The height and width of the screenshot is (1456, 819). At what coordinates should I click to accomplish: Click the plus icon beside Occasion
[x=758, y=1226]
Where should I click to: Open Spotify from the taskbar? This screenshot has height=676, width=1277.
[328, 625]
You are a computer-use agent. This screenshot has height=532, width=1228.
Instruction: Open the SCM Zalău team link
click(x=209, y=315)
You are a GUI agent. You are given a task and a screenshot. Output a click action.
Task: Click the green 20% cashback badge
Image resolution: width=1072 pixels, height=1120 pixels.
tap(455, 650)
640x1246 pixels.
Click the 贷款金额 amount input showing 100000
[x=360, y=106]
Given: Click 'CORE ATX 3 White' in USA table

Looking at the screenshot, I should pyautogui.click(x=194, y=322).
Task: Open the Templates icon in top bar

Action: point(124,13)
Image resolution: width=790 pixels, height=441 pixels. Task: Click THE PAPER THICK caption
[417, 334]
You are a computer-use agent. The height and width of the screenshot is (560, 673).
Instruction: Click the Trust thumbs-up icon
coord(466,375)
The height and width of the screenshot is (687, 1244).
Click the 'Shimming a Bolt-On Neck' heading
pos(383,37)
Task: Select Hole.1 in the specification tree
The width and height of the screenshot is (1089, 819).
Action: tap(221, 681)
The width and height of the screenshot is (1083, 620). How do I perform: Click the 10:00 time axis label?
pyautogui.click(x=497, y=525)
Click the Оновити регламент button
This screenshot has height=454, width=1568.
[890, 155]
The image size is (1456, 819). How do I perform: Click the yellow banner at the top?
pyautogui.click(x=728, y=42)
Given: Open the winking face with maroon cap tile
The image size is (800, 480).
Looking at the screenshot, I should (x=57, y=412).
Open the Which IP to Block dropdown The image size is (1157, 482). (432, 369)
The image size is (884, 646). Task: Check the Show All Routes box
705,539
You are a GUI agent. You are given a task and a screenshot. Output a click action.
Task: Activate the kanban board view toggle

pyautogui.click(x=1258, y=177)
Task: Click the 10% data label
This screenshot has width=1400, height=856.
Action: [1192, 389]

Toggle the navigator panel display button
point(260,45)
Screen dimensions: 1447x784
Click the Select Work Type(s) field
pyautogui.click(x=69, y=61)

▬▬▬▬▬▬

**TO DO:**
Collect the lines of the records that include the string "computer".

**OUTPUT OF THE EXERCISE:**
You are a computer-use agent. This screenshot has height=532, width=1228.
You are a computer-use agent. The height and width of the screenshot is (560, 673).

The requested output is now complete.